=== Recorded data ===

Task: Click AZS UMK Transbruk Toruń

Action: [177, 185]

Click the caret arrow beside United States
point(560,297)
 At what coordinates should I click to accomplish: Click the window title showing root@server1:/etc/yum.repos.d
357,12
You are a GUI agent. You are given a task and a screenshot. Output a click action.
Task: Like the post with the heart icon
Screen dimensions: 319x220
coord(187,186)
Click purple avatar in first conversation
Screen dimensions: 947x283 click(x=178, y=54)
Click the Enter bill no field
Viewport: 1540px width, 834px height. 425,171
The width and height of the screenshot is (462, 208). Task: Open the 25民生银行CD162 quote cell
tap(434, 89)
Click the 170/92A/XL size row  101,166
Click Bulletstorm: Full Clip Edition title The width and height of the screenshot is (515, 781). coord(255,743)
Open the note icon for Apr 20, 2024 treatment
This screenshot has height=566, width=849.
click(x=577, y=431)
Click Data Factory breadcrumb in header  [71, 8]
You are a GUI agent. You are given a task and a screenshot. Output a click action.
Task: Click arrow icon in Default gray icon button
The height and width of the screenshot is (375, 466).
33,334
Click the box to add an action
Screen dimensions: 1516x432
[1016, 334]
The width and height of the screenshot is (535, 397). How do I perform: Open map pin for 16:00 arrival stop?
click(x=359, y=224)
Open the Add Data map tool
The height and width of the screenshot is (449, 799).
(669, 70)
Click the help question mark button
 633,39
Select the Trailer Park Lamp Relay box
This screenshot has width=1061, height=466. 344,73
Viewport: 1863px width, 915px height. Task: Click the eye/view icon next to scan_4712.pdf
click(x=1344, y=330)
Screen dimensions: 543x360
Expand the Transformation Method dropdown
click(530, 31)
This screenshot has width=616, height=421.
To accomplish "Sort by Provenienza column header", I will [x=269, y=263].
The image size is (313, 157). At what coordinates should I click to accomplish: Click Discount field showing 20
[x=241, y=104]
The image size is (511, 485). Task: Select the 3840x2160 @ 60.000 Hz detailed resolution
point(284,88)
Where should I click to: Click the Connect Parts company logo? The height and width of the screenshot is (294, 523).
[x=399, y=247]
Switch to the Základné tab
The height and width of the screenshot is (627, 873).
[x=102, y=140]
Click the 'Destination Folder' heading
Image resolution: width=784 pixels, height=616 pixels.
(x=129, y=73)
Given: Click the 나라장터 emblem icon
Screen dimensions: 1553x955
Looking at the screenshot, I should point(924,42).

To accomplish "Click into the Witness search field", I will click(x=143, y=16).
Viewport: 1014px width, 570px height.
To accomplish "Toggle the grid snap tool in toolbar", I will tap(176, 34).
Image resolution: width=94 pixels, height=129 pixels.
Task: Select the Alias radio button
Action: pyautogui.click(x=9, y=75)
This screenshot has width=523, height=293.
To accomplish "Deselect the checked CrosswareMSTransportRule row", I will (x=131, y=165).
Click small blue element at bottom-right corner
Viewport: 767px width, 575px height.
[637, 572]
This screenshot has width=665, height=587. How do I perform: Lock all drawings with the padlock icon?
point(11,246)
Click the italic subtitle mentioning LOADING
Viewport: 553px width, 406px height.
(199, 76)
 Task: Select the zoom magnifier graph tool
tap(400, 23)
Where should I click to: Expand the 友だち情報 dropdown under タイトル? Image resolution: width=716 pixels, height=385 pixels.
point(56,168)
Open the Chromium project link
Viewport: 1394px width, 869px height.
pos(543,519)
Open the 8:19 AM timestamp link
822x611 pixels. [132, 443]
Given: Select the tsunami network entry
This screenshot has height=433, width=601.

===

● **Exercise goal**
Emit, unaltered, the lines from the top of the listing down through the line that holds "Click Data Factory"; emit nothing else.

● **Result of the task**
Task: Click AZS UMK Transbruk Toruń

Action: [177, 185]

Click the caret arrow beside United States
point(560,297)
 At what coordinates should I click to accomplish: Click the window title showing root@server1:/etc/yum.repos.d
357,12
You are a GUI agent. You are given a task and a screenshot. Output a click action.
Task: Like the post with the heart icon
Screen dimensions: 319x220
coord(187,186)
Click purple avatar in first conversation
Screen dimensions: 947x283 click(x=178, y=54)
Click the Enter bill no field
Viewport: 1540px width, 834px height. 425,171
The width and height of the screenshot is (462, 208). Task: Open the 25民生银行CD162 quote cell
tap(434, 89)
Click the 170/92A/XL size row  101,166
Click Bulletstorm: Full Clip Edition title The width and height of the screenshot is (515, 781). coord(255,743)
Open the note icon for Apr 20, 2024 treatment
This screenshot has height=566, width=849.
click(x=577, y=431)
Click Data Factory breadcrumb in header  [71, 8]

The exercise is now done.